:: Try it ::
Among the entries below, find the line with "How do I perform: Click", then quote it and each following line up to and including the line with "Task: Open the All Activity dropdown", and nothing else.

Source records section start

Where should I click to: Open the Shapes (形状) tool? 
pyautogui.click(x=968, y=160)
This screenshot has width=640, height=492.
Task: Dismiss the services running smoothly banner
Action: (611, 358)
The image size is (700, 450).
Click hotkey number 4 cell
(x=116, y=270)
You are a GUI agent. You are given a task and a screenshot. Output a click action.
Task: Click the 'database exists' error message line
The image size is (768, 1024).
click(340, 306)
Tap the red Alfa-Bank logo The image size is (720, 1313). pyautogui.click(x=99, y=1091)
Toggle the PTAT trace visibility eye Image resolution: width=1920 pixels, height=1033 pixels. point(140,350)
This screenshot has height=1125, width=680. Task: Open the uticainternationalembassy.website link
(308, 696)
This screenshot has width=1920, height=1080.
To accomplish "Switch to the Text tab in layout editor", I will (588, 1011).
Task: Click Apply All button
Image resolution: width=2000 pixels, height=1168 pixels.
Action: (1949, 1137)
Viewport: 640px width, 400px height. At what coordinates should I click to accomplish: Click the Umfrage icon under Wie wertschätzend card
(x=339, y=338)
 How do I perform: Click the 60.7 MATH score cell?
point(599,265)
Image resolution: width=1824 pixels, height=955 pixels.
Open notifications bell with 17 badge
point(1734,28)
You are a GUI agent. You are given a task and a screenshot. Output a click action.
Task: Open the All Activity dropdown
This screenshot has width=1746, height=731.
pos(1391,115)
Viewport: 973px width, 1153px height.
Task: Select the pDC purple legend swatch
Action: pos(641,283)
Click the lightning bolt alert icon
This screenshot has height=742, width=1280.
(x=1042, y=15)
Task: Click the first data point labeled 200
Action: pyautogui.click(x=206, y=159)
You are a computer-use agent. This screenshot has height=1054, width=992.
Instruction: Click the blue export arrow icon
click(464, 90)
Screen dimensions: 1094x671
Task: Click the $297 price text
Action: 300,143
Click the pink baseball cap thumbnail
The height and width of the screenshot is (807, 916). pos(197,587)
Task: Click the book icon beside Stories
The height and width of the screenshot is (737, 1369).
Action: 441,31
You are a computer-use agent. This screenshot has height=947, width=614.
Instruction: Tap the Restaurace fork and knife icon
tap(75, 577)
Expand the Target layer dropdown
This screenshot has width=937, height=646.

Source records section end

:: Reply to the task ::
 How do I perform: Click the 60.7 MATH score cell?
point(599,265)
Image resolution: width=1824 pixels, height=955 pixels.
Open notifications bell with 17 badge
point(1734,28)
You are a GUI agent. You are given a task and a screenshot. Output a click action.
Task: Open the All Activity dropdown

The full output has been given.